Figure 4. L-NAME treatment induces HIF-1α nuclear accumulation.

(A) HIF-1α protein levels were detected by western blotting of nuclear extracts from control HUVECs (lane 1) or from HUVECs treated with L-NAME for 48 h (lane 2). Shown is a representative blot of 4 comparable experiments. HIF-1α migrates as a doublet with apparent molecular weight of 118 and 120 kDa. (B) Densitometric analysis of nuclear HIF-1α protein levels. *p<0.05; t test; n = 4. (C) HIF-1α RNA levels were measured by RT-qPCR and normalized to the level of the housekeeping gene 18S. No significant differences between control and L-NAME treated cells (t test; n = 3). (D) VEGF protein levels were detected by ELISA measurement in conditioned media collected from HUVECs transfected with the empty vector (pcDNA3) or with the expression vector ΔARNT, and treated with L-NAME for the 48 h following transfection.

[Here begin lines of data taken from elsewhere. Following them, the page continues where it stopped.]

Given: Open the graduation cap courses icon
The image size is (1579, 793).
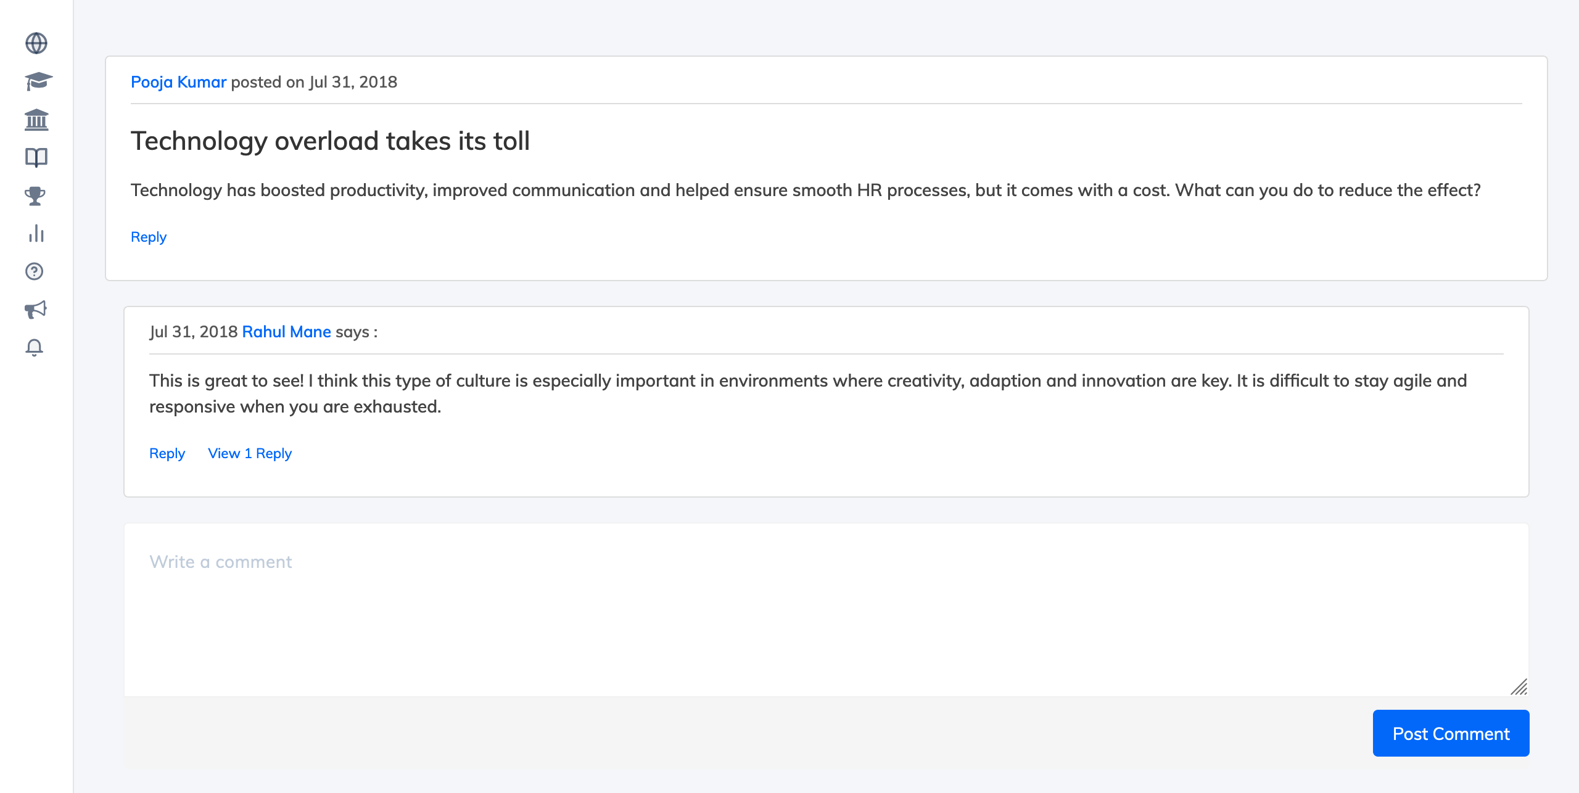Looking at the screenshot, I should point(38,81).
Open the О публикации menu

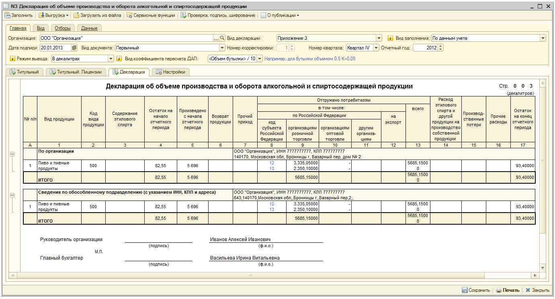[280, 15]
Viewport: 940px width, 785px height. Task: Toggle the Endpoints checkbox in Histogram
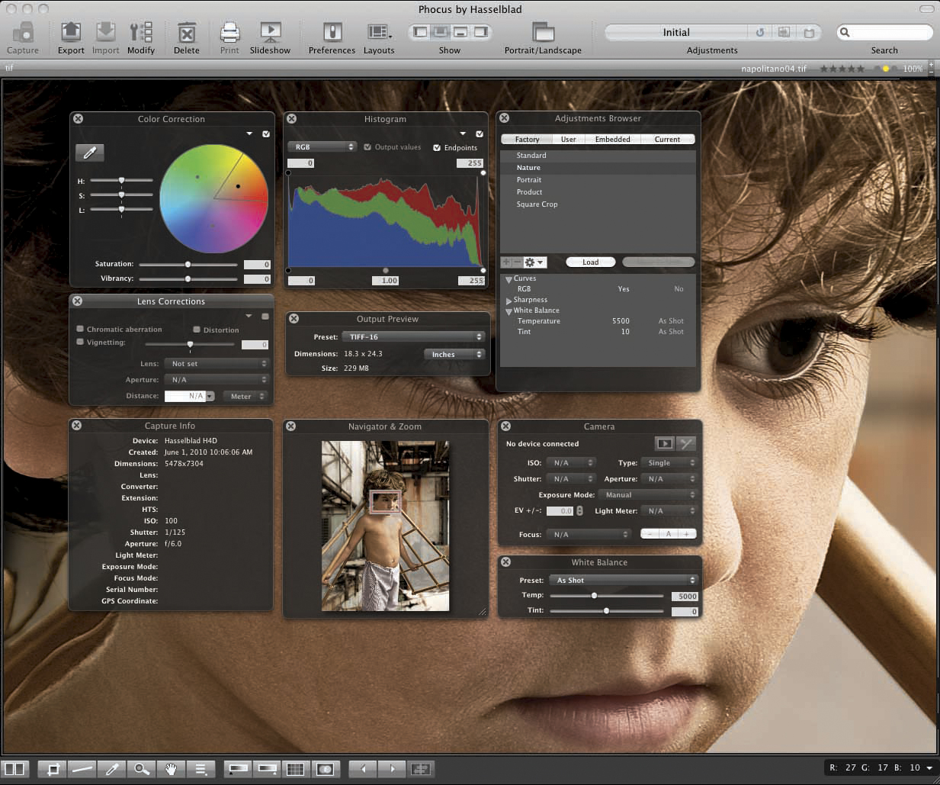[x=437, y=148]
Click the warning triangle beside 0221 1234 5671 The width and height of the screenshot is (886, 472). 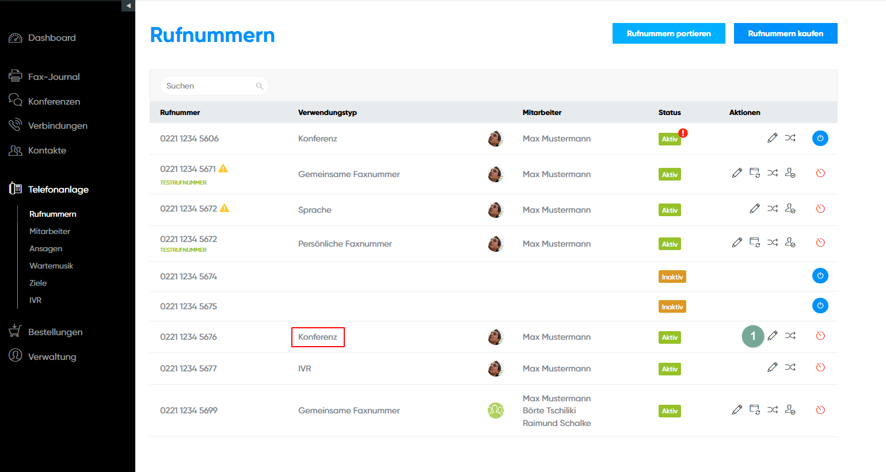point(223,168)
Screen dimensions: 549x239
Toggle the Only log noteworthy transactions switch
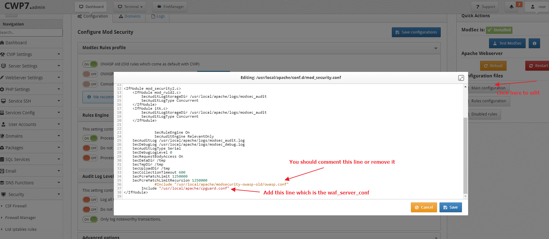[x=90, y=219]
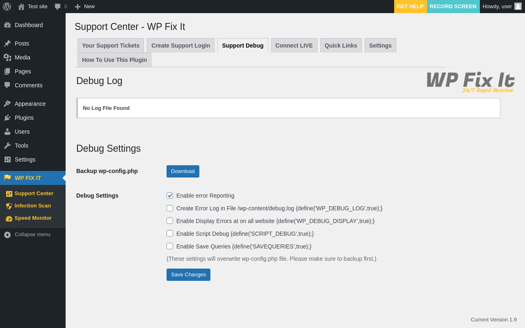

Results are expressed as pg of VEGF normalized to the cell protein content (pg/mg protein). **p<0.01 vs untreated cells transfected with pcDNA3; ***p<0.001 vs L-NAME treated cells transfected with pcDNA3 (One-way ANOVA with Bonferroni's test; n = 3). (E) HUVECs were transfected with pcDNA3 or ΔARNT, and treated with L-NAME for the 48 h following transfection when indicated. Chemotaxis experiments were then performed using 25 ng/ml VEGF as attractant. Results are expressed as the number of migrating cells. #p<0.001 vs basal migration in untreated pcDNA3 cells; §p<0.001 vs VEGF-induced migration in untreated pcDNA3 cells; ***p<0.001 vs basal migration in pcDNA3 cells treated with L-NAME; °°°p<0.001 vs VEGF-induced migration in pcDNA3 cells treated with L-NAME; no significant differences between untreated pcDNA3 and ΔARNT transfected cells and between untreated and L-NAME treated ΔARNT tranfected cells (One-way ANOVA with Bonferroni's test, n = 10).